- Environmental
 - Pesticides
 - Hair Dye

- Foods
 
Environmental

There are some things which are shown to increase the risk of NHL.  

Pesticides

Statistics show that farmers live longer and have a lower incidence of cancer overall than the overall population.  There are several exceptions to that, and one exception to that is NHL, where farmers have a 50-200 times higher incidence rate than the general population.  Herbicides containing 2,4-D, such as Ortho Weed-B-Gone, and glyphosate used in Roundup are both linked to NHL. If you use weedkillers at home, use latex pesticide gloves and a respirator mask rated for herbicides (I didn't)!

Hair Dye

People who use dark hair dye are more likely to get NHL.   If you use dark hair dye for 20 or more years, the risk goes up to 5x higher than the general population.  Some studies show there is a higher risk for those who have dyed their hair more than 12 times.  The risk may be less now because some of the known cancer causing chemicals in hair dye were banned in 1980.

Foods

The following are lists of foods that have been linked to a higher incidence of NHL in various studies.  The direct links are not necessarily known, but by avoiding these foods it may not promote the NHL to grow and spread in my body.
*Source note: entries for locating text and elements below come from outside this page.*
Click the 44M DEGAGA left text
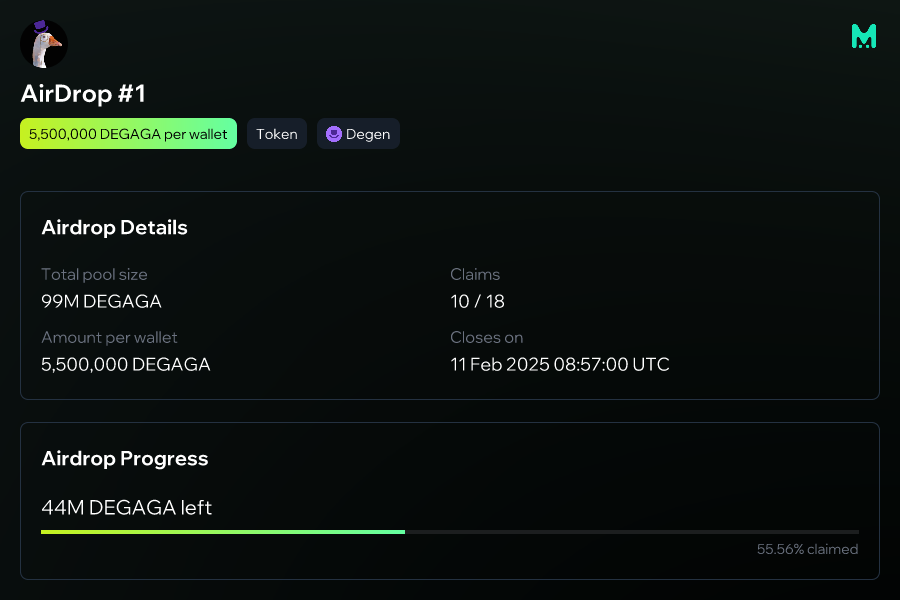coord(127,508)
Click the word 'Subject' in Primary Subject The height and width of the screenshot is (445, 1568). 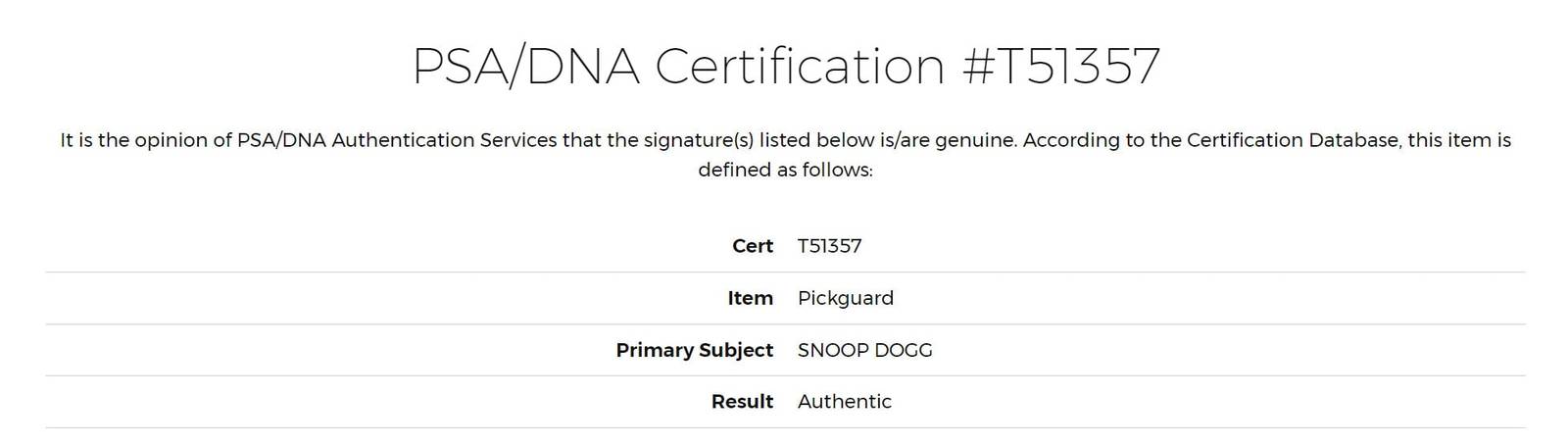(736, 350)
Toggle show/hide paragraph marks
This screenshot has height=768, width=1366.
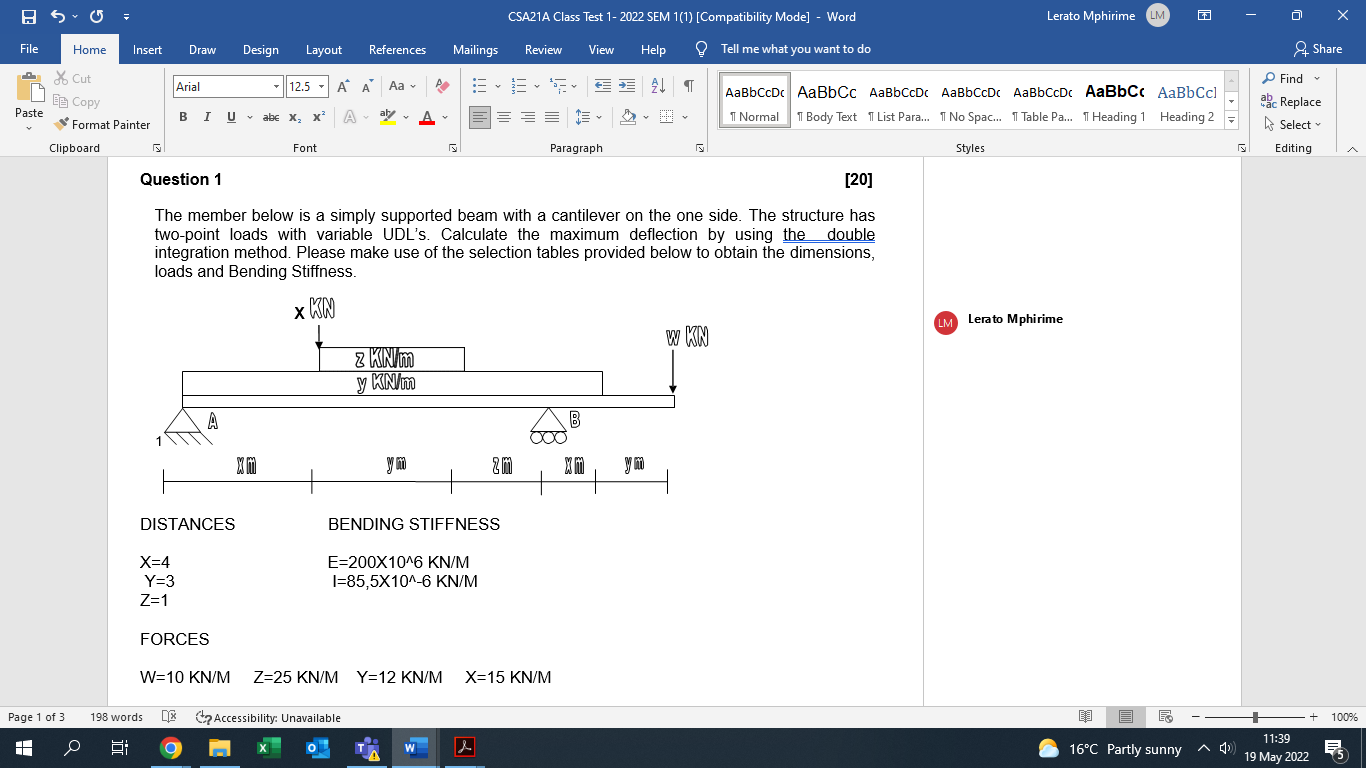pyautogui.click(x=687, y=85)
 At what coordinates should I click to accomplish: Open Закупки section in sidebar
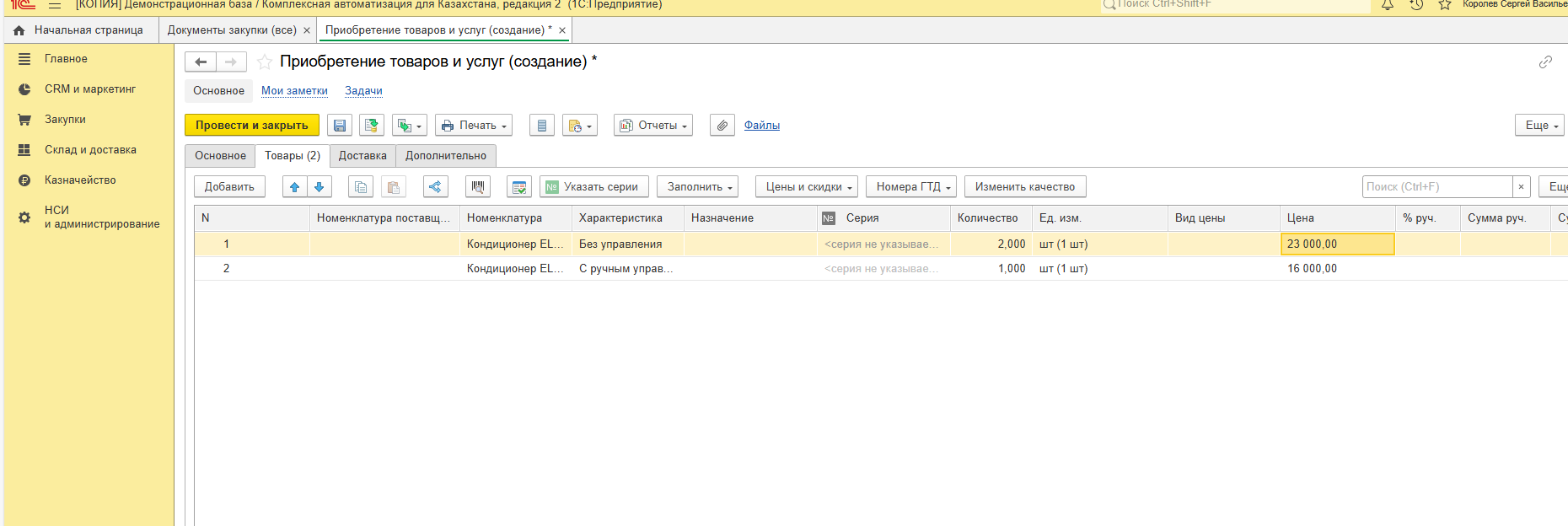click(x=65, y=120)
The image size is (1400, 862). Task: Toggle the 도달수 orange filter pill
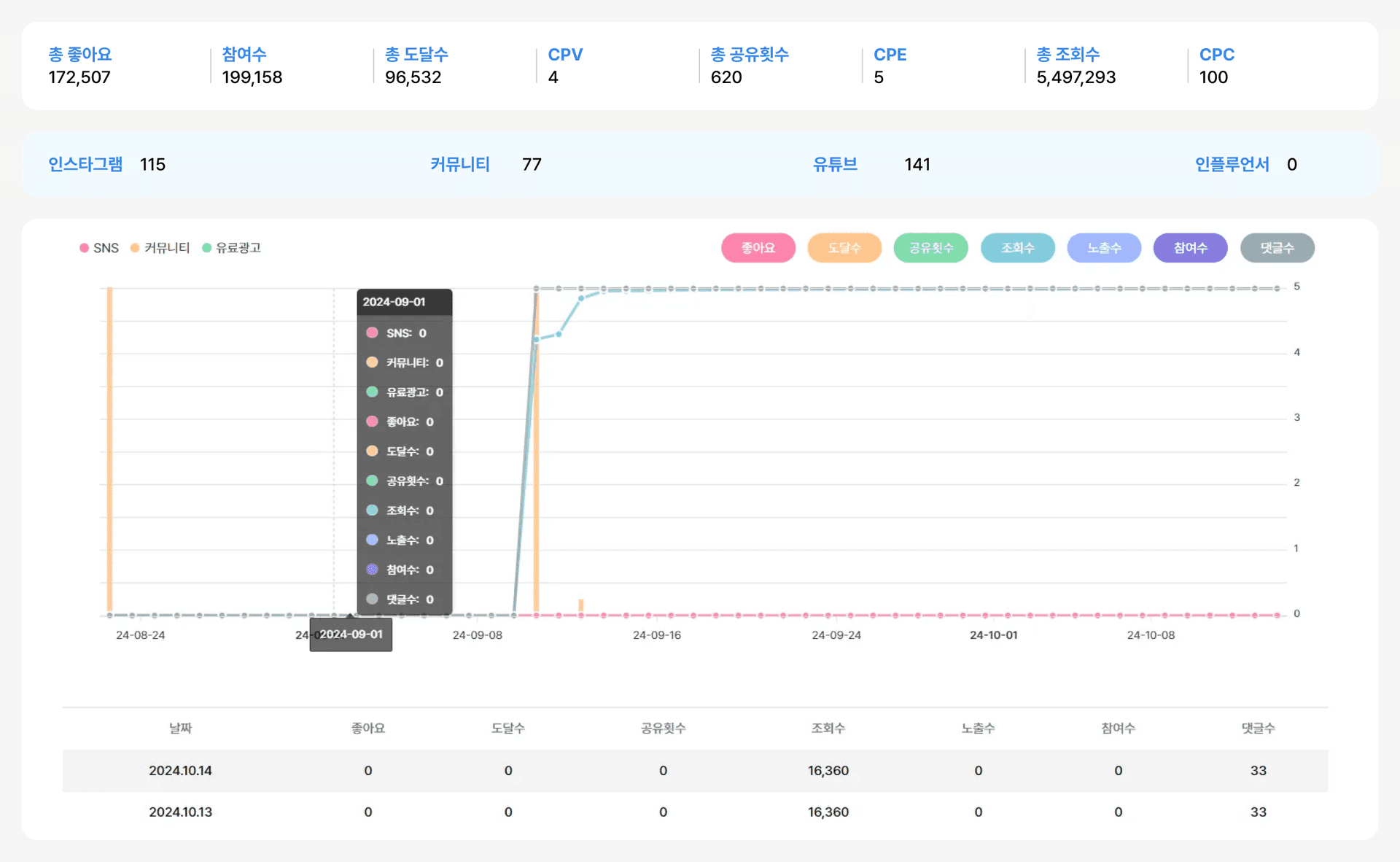(x=844, y=248)
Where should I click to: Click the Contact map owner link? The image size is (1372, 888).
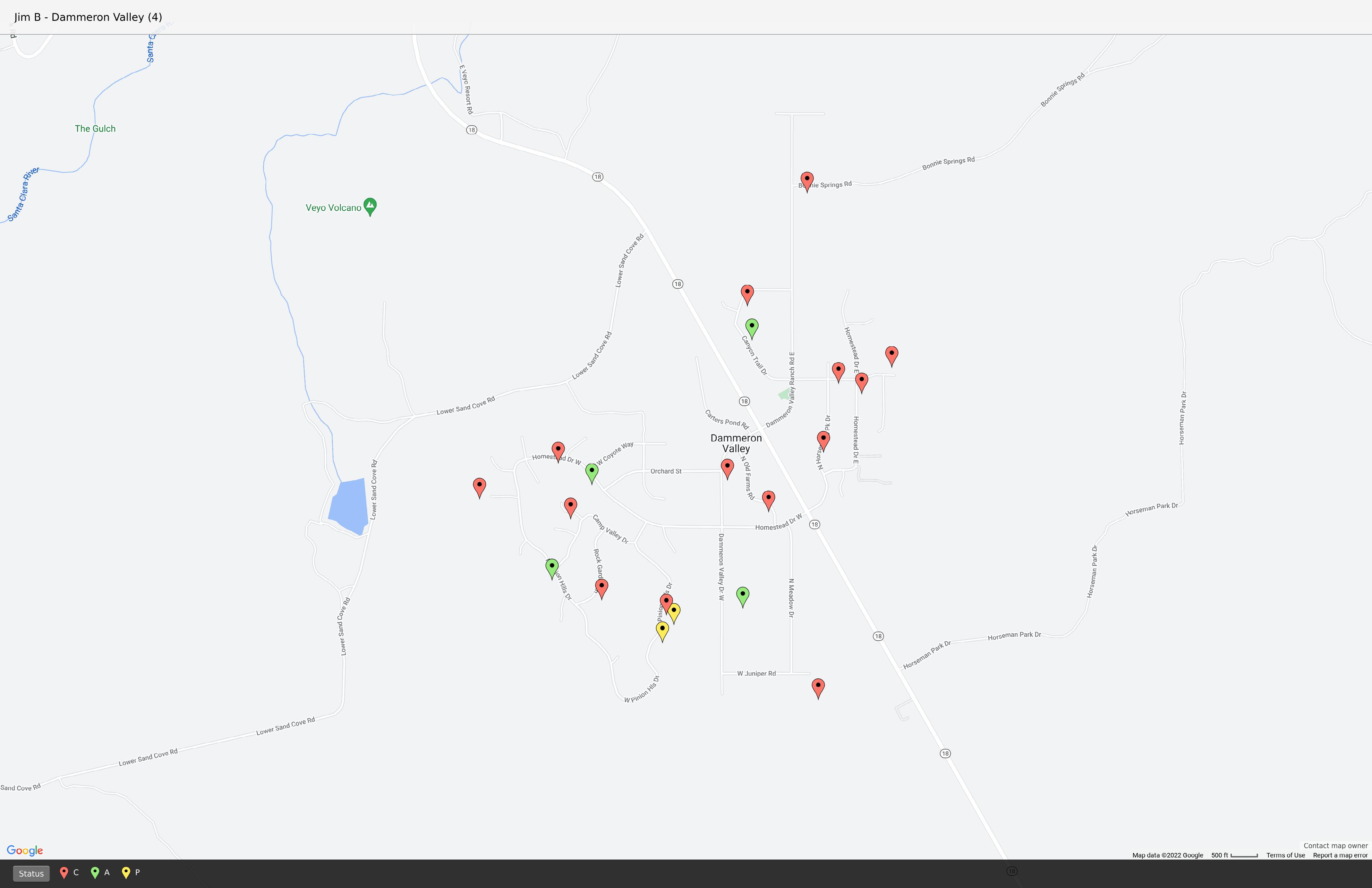(1335, 845)
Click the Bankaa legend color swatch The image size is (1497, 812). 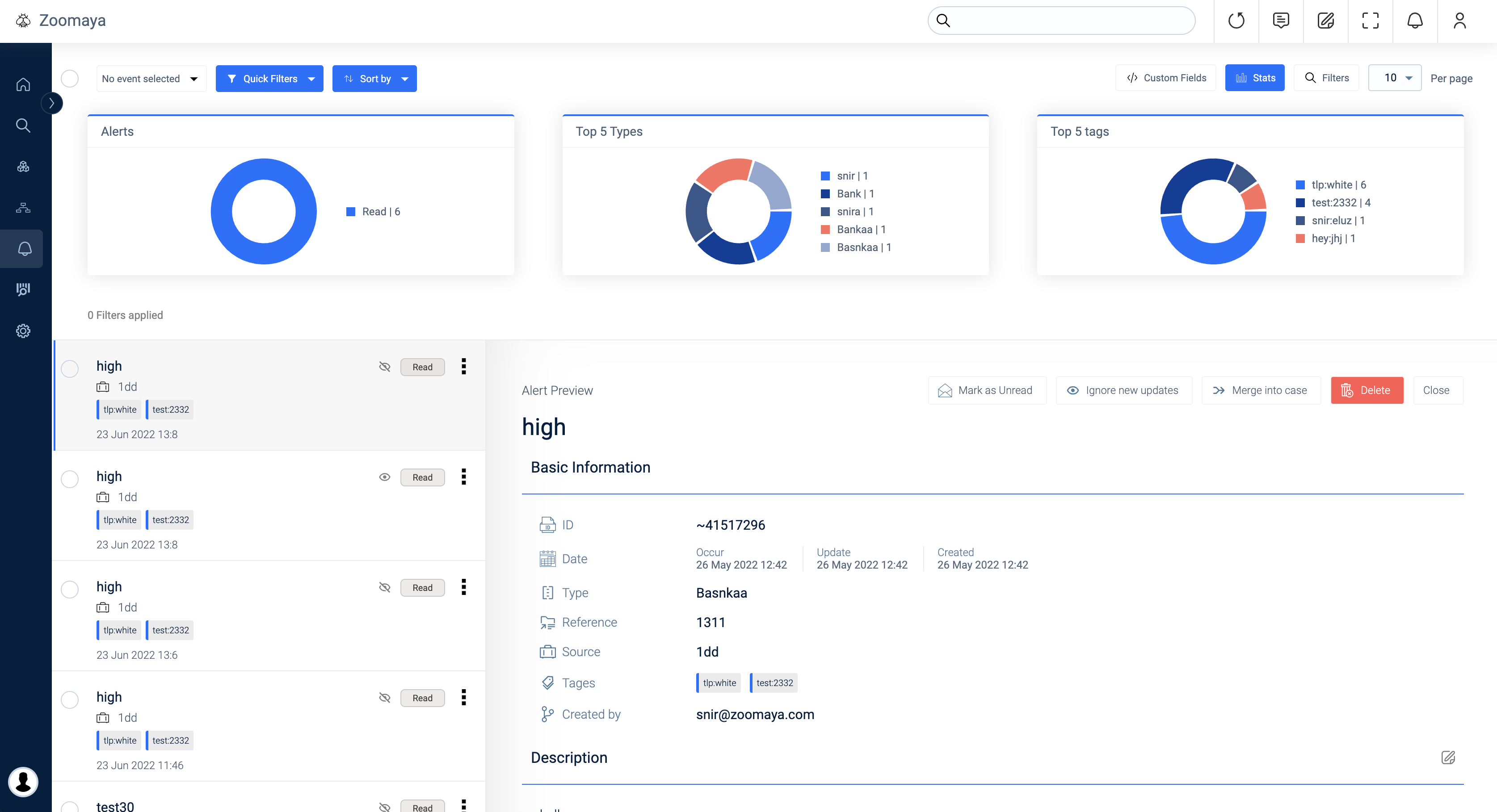point(825,230)
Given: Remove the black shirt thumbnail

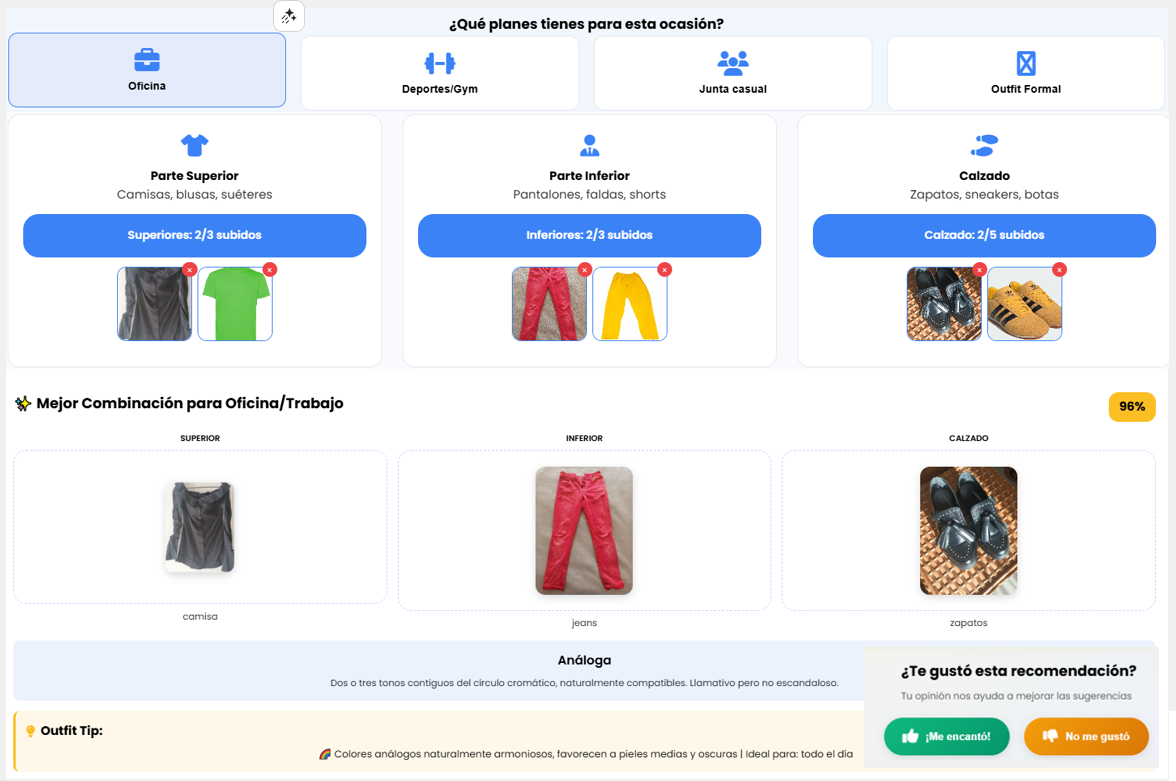Looking at the screenshot, I should click(189, 270).
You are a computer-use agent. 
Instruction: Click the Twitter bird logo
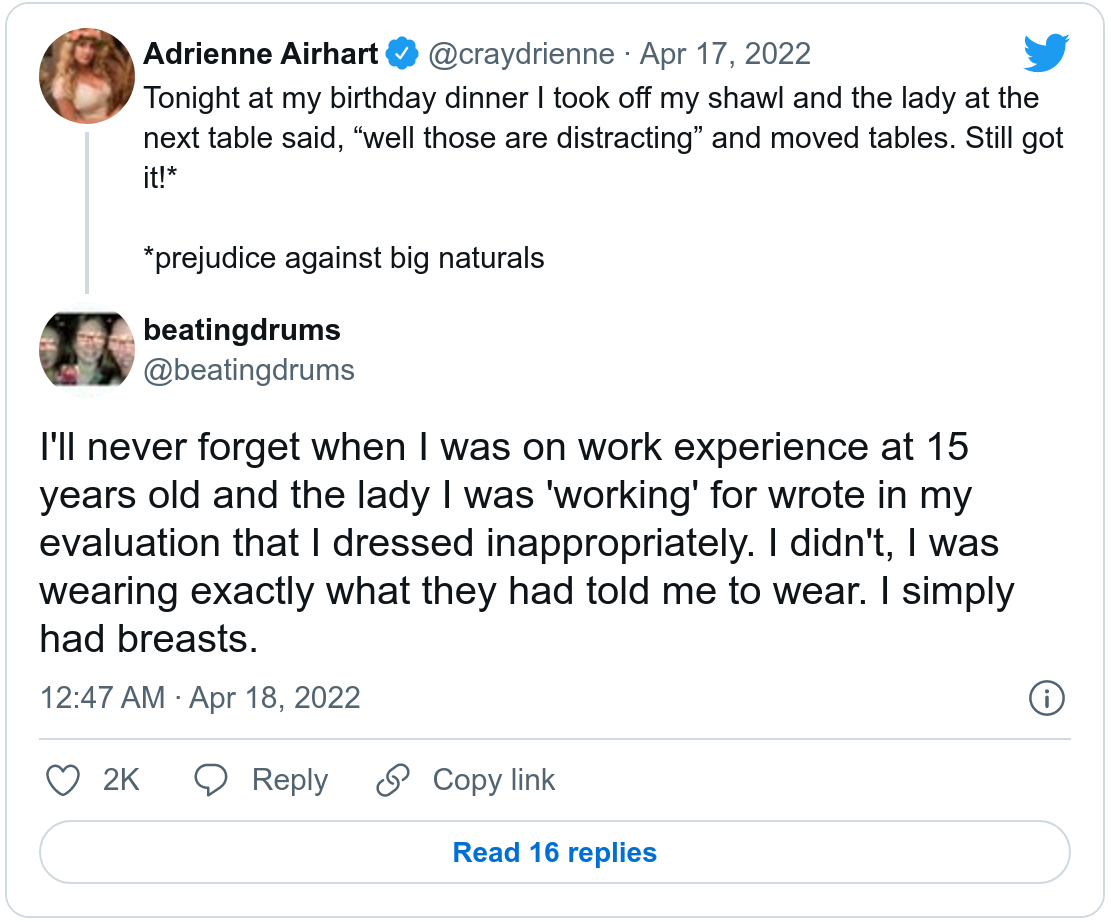coord(1046,54)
- Animal protein, saturated fat, fried red meat and dairy foods

- Cheese, pasta and rice

- Meats, cheese, eggs, dessert foods, saturated fat, and monounsaturated fat, yellow/orange vegetables (eggs and yellow/orange vegetables are questionable because components in them are shown to help in other studies).

- Dairy (DLBC only), fried red meat (DLBC, follicular, T cell), coffee (DLBC)

No Caffein

Caffein is shown to make cancer cells hard to kill when heat shock is attempted to kill them.  Since I've got cancer cells still floating in around my bloodstream, I want them to be as easy to kill as possible!

Meat

Eating meat is shown to double the chance of getting NHL and other cancers.   From other studies, low fat white meats (turkey, chicken) are not shown to increase the risk, only red and fatty meats.   Things like baked chicken and turkey are neutral (don't help or hurt).

Processed Foods

In general, the more food is processed, the more nutrients that are taken out.  

Non-organic food also may contain traces of pesticides in them.  According to the FDAs testing, up to 3.3% of tested foods exceed the allowable limits of pesticide content. That means, for every 100 different food ingredients you eat 2-3 will exceed the limits.   It's a good idea to avoid anything that is non-organic.

Another even better reason to avoid non-organic foods is that buying food farmed with pesticides is promoting NHL among farmers (farmers have between 6-200x the rate of NHL depending on pesticide usage).